A ZONING AUTHORITY MAY ATTACH CONDITIONS TO A VARIANCE.

{14} Singleterrys concede that cities have the power to impose reasonable conditions on variances. Such conditions are allowed by statute. Section 3-21-8, N.M.S.A. 1978 (Cum. Supp. 1980), {*472} provides that a zoning authority may:

(1) authorize, in appropriate cases and subject to appropriate conditions and safeguards, special exceptions to the terms of the zoning ordinance or resolution:

(a) which are not contrary to the public interest;

(b) where, owing to special conditions, a literal enforcement of the zoning ordinance will result in unnecessary hardship; and

(c) so that the spirit of the zoning ordinance is observed and substantial justice done.

{15} In this case, the trial court found that Singleterrys applied for a variance requesting a standard twelve-foot chainlink fence.
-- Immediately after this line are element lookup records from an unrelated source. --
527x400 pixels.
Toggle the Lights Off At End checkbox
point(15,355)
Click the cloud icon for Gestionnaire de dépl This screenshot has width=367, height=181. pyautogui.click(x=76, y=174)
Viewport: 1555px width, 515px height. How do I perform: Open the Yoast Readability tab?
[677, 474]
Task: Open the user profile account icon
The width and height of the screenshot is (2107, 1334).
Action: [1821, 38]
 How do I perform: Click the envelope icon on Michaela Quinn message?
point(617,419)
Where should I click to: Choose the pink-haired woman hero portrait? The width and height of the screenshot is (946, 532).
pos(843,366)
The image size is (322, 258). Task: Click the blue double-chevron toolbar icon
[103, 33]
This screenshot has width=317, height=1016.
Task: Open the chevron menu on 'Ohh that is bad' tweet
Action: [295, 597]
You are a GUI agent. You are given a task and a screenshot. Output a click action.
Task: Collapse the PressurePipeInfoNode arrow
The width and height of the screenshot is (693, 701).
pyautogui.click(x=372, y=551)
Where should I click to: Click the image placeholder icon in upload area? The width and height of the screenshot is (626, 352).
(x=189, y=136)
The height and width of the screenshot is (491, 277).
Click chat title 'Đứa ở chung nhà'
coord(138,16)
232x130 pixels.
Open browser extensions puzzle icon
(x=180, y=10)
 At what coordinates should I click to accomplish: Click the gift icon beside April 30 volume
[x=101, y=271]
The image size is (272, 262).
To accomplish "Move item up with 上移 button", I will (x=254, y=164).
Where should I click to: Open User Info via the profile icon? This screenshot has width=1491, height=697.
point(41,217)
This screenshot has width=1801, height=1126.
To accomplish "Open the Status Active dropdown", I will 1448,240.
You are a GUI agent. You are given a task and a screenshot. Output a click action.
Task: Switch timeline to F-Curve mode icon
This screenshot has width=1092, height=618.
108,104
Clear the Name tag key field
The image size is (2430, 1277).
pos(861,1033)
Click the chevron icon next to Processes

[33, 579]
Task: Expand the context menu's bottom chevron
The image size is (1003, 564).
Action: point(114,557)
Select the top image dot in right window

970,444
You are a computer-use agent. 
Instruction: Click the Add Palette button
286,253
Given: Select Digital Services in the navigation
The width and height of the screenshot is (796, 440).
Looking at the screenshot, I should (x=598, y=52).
The variance granted was for an open chainlink fence and there could be no vines or other foliage so as to impair one's aesthetic view. Although the City had at some previous time approved the existent eight-foot high block wall, the condition imposed required this wall to be reduced to a height of forty-two inches.

{16} Based upon these facts found by the trial court, the conditions imposed meet the criteria set forth in Section 3-21-8. Singleterrys do not attack this. Rather, they argue that conditions imposed cannot require illegal conduct. Gerla v. City of Tacoma, 12 Wash. App. 883, 533 P.2d 416 (1975). We agree. However, we have not been directed to any law making it illegal to reduce a wall height to forty-two inches. Even if such conduct were illegal, Singleterrys were not required to comply with the variance. They could have done nothing at all.

{17} The conditions imposed by the Environmental Planning Commission here were within the standards set forth in Section 3-21-8, and could be properly imposed.

III.

THE ZONING AUTHORITY DID NOT ABUSE ITS DISCRETION.

{18} The standard of the district court's review of the zoning authority's decision is explained in Llano, Inc. v. Southern Union Gas Co., 75 N.M. 7, 11, 399 P.2d 646, 649 (1964), quoted with approval in Coe v. City of Albuquerque, 76 N.M. 771, 774, 418 P.2d 545-48 (1966):

[T]he questions to be answered by the court are questions of law and are restricted to whether the administrative body acted fraudulently, arbitrarily or capriciously, whether the order was supported by substantial evidence and, generally, whether the action of the administrative body was within the scope of its authority. The district court may not substitute its judgment for that of the administrative body.

{19} It does not matter what the judgment of the trial court would have been when presented with a request for a variance. So long as the zoning authority's decision was not fraudulent, arbitrary or capricious, it must stand. Coe v. City of Albuquerque, supra.

{20} While the trial court could consider the restrictive covenants involved here, there is no other evidence found by the trial court to constitute arbitrary or capricious conduct by the zoning authority. Violation of restrictive covenants alone is not a sufficient basis for finding an abuse of discretion in a variance proceeding. Apparently the trial judge was of the view that in variance proceedings the zoning authority could not impose conditions which conflict with the restrictive covenants.

{21} We have considered other issues raised on appeal and deem it unnecessary to address them in light of our disposition of the issues above.

{22} The trial court is reversed. Judgment should be entered sustaining the decision of the zoning authority in this matter.

{23} IT IS SO ORDERED.

WE CONCUR: EASLEY, Chief Justice, RIORDAN, Justice.